Early Blood Test Detects Silent Tuberculosis in High-Risk Contacts
Luke Elizabeth Hanna reports that a blood test measuring Mtb ccfDNA with ddPCR identified subclinical tuberculosis in household contacts months to over a year before diagnosis.
Tuberculosis (TB) can be a quiet, slowly developing disease, and that silence makes it hard to find before symptoms appear. Underdiagnosis is a major problem, especially among people who live with someone newly diagnosed with TB. Researchers followed household contacts of newly diagnosed TB patients for two years to see who developed TB and who stayed healthy. In this study, participants who later developed TB were labeled Progressors and those who did not were called Non-progressors. The team, led by corresponding author Luke Elizabeth Hanna, looked for tiny fragments of Mycobacterium tuberculosis (Mtb) DNA circulating in the blood as a way to spot infection that standard tests might miss. By focusing on blood-based markers, the researchers aimed to find a practical route to detect disease earlier in people at high risk, including forms of TB that do not always show up in standard respiratory tests. The work seeks to fill a gap in current diagnostics by identifying infection before it becomes clinically obvious, offering a window of time that might allow for earlier care or closer monitoring.
The study tested plasma for Mtb ccfDNA by targeting the insertion sequences IS6110 and IS1081 using ddPCR. This laboratory approach allowed the team to detect small amounts of bacterial DNA in blood samples. In people with subclinical TB—those who had infection but not yet overt symptoms—the assay showed a sensitivity of 90.9%. For cases classified as possible TB, the sensitivity was 81.8%. Importantly, the test picked up Mtb ccfDNA in Progressors as early as six months before clinical TB diagnosis, with a sensitivity of 79.0%. In roughly 55.0% of cases, Mtb ccfDNA was detectable 12 months before active disease, and in about 50.0% it was detectable 18 months before disease developed. The test also performed very well for extra-pulmonary TB, showing 100.0% sensitivity up to six months prior to disease onset. These results indicate that measuring Mtb ccfDNA with ddPCR and the IS6110 and IS1081 targets can reveal infection well before standard clinical diagnosis in a substantial fraction of high-risk individuals.
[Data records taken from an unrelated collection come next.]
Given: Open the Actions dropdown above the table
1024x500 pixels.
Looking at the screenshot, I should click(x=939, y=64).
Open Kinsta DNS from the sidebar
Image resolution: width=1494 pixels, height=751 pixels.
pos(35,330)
The findings point to a promising tool for spotting TB earlier among people who are most likely to develop disease: household contacts of newly diagnosed patients. Detecting Mtb ccfDNA months or even more than a year before symptoms appear could change how clinicians monitor high-risk groups, offering a chance to intensify follow-up or begin diagnostic evaluation sooner. The strong performance in extra-pulmonary TB is especially notable because those cases can be missed by traditional respiratory tests. While the study focuses on detection rather than treatment, earlier identification of subclinical infection could help prioritize who needs closer clinical attention or further testing. Before such a test is widely adopted, additional work would be needed to confirm these findings in larger and diverse populations and to define how best to act on early positive results. Nonetheless, this approach using Mtb ccfDNA, IS6110, IS1081, and ddPCR provides a clear direction for improving TB diagnosis in diagnostically challenging cohorts.